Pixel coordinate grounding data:
==============================

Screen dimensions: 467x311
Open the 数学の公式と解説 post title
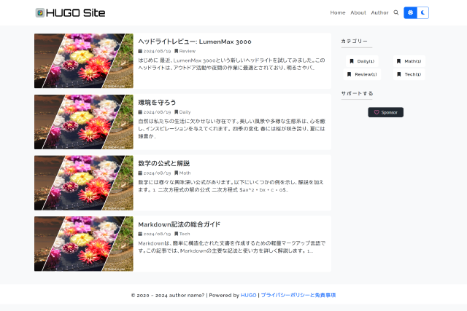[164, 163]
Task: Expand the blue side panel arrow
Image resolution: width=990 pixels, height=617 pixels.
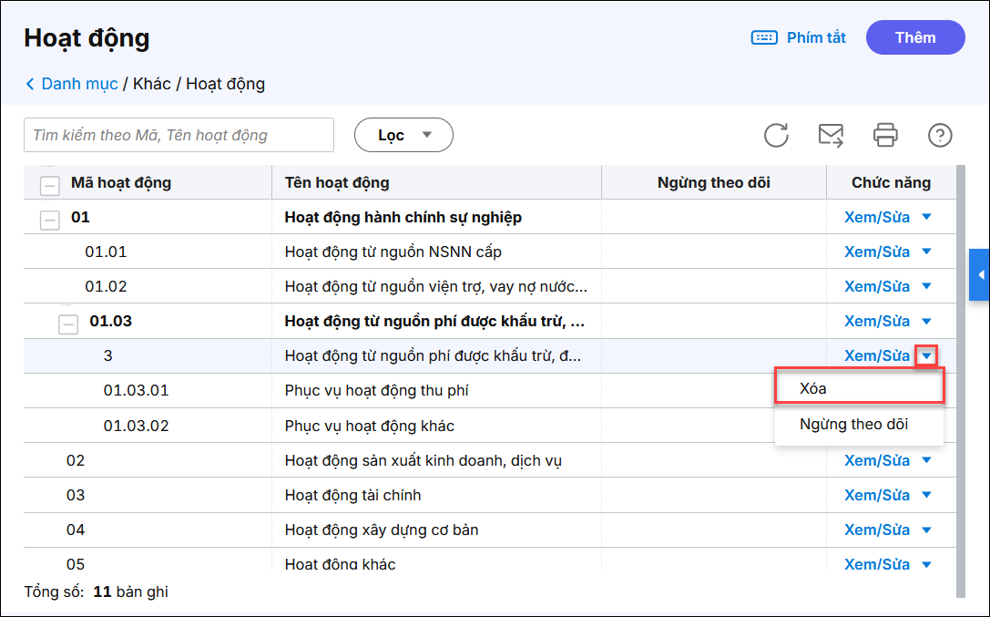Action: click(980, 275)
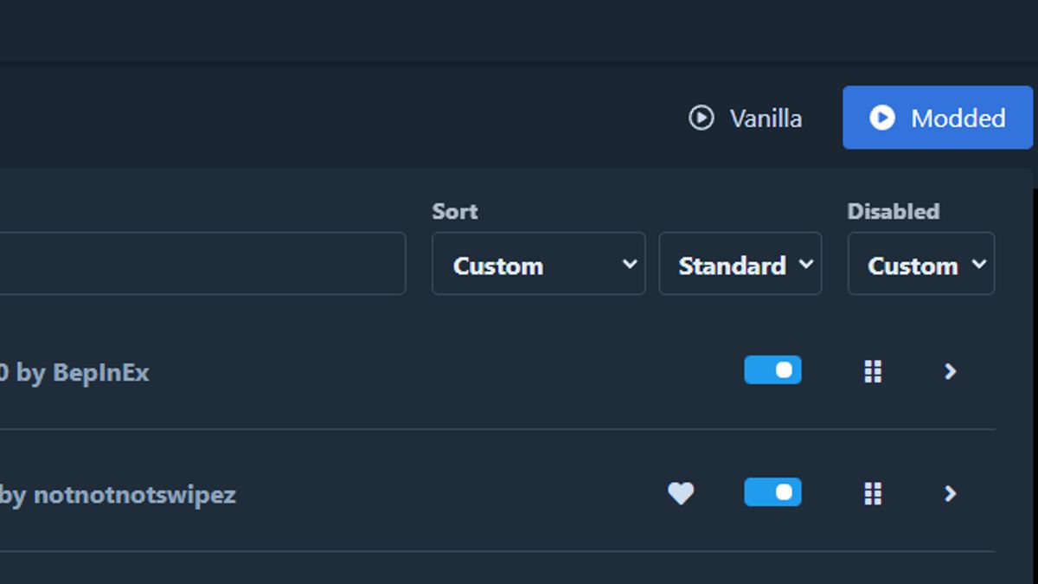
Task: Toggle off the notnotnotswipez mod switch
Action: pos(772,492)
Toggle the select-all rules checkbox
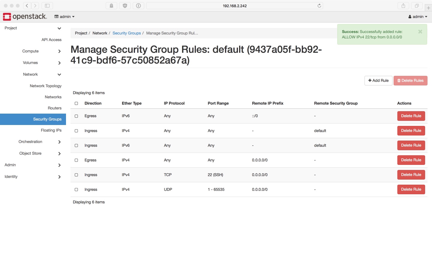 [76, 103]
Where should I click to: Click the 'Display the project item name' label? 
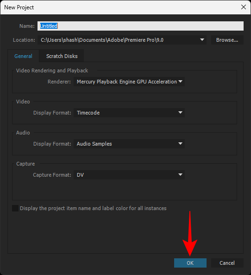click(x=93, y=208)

==============================

PROMPT
Omitting all pictures, retype exactly the lines from the line containing "Toggle the select-all rules checkbox" down to the last line above, both ends included.

RESPONSE TO THE TASK
Toggle the select-all rules checkbox
 [76, 103]
Where should I click to: Click the 'Display the project item name' label? 
click(x=93, y=208)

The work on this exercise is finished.